**Task requirements**. Reproduce the entries below word for word, everything from the very first one down to the line containing "[Búsqueda New World Soporte] (559, 378)", with both ends included.

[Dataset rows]
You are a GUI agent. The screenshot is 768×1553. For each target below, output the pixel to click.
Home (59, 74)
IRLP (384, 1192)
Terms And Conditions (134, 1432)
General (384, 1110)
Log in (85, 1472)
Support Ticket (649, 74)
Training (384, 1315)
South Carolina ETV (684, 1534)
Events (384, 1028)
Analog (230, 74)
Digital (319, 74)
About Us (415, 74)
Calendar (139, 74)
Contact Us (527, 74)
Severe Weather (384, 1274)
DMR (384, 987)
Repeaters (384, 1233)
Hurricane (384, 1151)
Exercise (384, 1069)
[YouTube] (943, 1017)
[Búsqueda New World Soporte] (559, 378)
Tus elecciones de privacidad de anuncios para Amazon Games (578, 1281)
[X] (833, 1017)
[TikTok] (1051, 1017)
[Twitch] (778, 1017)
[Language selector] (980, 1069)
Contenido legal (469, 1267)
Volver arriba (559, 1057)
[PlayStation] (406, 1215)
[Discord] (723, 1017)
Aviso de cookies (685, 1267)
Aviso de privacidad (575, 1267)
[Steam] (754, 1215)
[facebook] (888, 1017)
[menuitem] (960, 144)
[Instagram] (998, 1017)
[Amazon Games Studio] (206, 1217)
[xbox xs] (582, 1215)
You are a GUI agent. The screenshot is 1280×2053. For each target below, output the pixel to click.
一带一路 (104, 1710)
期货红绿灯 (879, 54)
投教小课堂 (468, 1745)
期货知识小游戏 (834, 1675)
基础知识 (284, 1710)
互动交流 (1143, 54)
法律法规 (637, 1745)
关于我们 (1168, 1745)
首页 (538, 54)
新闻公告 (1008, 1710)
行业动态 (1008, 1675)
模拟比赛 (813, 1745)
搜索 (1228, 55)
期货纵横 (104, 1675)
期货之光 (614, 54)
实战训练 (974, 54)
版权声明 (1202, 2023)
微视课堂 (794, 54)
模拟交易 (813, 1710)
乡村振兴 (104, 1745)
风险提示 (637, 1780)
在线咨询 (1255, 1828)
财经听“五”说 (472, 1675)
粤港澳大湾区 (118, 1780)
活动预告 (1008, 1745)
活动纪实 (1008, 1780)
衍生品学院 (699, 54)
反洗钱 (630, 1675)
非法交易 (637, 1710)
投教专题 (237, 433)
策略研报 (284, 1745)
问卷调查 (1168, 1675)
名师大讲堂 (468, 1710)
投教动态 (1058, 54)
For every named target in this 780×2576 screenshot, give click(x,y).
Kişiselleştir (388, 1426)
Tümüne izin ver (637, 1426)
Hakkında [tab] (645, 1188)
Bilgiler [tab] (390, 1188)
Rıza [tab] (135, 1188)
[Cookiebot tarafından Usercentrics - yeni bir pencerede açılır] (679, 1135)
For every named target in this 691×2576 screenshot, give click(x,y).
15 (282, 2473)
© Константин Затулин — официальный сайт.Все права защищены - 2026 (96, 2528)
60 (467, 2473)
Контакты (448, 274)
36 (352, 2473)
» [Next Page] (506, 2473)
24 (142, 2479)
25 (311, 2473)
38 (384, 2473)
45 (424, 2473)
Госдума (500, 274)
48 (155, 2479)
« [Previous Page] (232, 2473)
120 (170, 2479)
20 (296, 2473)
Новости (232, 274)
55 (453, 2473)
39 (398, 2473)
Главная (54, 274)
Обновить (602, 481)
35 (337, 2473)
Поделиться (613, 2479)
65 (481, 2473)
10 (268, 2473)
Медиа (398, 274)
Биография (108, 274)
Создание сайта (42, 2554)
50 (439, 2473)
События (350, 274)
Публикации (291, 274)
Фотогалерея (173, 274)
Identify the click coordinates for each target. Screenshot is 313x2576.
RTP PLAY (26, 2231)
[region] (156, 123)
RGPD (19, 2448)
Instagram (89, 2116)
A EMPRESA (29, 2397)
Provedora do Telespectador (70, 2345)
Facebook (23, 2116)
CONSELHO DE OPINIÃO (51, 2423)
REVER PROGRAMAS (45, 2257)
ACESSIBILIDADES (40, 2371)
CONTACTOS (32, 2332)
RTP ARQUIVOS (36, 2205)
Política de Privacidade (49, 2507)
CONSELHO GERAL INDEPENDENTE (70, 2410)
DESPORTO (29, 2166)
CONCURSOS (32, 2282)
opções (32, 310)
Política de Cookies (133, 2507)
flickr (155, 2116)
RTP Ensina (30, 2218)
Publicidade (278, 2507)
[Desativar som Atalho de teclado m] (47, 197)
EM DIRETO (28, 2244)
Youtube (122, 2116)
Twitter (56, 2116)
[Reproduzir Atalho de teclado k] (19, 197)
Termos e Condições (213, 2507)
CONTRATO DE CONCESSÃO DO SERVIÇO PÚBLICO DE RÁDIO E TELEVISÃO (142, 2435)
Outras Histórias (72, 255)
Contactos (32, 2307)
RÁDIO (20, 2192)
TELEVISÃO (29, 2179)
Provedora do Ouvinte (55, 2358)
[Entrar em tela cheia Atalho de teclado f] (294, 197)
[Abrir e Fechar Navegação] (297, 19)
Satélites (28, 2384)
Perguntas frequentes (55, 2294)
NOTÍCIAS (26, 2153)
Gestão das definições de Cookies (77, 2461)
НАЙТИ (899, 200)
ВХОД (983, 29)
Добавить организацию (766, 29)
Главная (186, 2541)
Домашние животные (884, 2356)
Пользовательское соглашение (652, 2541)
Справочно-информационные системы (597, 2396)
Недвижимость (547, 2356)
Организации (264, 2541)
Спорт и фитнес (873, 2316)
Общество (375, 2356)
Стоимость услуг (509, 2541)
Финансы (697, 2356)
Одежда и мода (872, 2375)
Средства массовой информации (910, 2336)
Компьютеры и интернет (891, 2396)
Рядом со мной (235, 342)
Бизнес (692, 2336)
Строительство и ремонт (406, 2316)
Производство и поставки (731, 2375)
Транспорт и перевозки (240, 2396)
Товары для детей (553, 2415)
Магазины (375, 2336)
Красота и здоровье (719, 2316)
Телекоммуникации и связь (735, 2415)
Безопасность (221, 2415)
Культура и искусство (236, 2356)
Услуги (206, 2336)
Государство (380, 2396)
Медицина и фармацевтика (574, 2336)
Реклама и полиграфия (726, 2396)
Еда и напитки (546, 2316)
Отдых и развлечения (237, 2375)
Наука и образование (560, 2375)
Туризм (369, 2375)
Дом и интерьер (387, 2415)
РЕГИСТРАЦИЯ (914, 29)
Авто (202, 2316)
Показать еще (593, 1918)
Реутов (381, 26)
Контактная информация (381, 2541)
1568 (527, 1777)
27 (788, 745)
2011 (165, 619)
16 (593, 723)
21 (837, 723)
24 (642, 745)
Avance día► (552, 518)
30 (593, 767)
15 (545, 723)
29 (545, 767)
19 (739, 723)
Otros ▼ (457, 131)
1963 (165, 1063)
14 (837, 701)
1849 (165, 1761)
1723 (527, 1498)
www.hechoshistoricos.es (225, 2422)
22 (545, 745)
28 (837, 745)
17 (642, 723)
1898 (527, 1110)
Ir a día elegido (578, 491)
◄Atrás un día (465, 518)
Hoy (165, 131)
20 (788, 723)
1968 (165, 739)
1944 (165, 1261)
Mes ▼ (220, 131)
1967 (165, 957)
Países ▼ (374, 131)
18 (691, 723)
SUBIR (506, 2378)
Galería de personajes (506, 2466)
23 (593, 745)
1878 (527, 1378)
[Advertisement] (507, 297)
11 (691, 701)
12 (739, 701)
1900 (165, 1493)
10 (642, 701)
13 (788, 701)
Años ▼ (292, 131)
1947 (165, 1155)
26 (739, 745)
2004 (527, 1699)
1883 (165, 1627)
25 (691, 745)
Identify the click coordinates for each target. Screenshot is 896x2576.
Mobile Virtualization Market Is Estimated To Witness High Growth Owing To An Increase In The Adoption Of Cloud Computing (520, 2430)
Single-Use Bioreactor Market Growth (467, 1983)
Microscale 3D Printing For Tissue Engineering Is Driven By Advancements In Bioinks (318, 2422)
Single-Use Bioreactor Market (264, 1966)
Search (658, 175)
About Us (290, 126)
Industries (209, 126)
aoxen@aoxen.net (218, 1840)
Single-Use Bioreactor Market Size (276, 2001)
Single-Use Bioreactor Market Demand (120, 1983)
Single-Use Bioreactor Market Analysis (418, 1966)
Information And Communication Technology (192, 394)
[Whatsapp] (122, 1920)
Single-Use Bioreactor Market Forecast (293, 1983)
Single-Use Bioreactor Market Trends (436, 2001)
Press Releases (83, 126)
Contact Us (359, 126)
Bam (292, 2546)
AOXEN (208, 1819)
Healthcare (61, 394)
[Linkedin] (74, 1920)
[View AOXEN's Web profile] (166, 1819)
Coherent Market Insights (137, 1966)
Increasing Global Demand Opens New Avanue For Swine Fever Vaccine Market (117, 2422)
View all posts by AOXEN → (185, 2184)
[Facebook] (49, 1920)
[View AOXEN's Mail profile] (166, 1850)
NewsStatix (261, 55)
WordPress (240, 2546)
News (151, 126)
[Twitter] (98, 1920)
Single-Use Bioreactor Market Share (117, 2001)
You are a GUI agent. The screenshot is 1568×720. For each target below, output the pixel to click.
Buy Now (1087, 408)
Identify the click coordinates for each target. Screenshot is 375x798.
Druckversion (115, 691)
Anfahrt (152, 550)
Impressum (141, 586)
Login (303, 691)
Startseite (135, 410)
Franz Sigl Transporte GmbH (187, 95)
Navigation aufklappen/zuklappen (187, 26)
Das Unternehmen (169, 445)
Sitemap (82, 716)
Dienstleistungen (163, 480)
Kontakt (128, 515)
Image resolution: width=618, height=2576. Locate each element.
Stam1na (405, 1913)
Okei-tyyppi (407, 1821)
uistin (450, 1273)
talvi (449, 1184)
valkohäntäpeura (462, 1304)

**Result**.
You are a GUI agent. The screenshot is 768×1553. For each target below, output the pixel to click.
Home (59, 74)
IRLP (384, 1192)
Terms And Conditions (134, 1432)
General (384, 1110)
Log in (85, 1472)
Support Ticket (649, 74)
Training (384, 1315)
South Carolina ETV (684, 1534)
Events (384, 1028)
Analog (230, 74)
Digital (319, 74)
About Us (415, 74)
Calendar (139, 74)
Contact Us (527, 74)
Severe Weather (384, 1274)
DMR (384, 987)
Repeaters (384, 1233)
Hurricane (384, 1151)
Exercise (384, 1069)
[YouTube] (943, 1017)
[Búsqueda New World Soporte] (559, 378)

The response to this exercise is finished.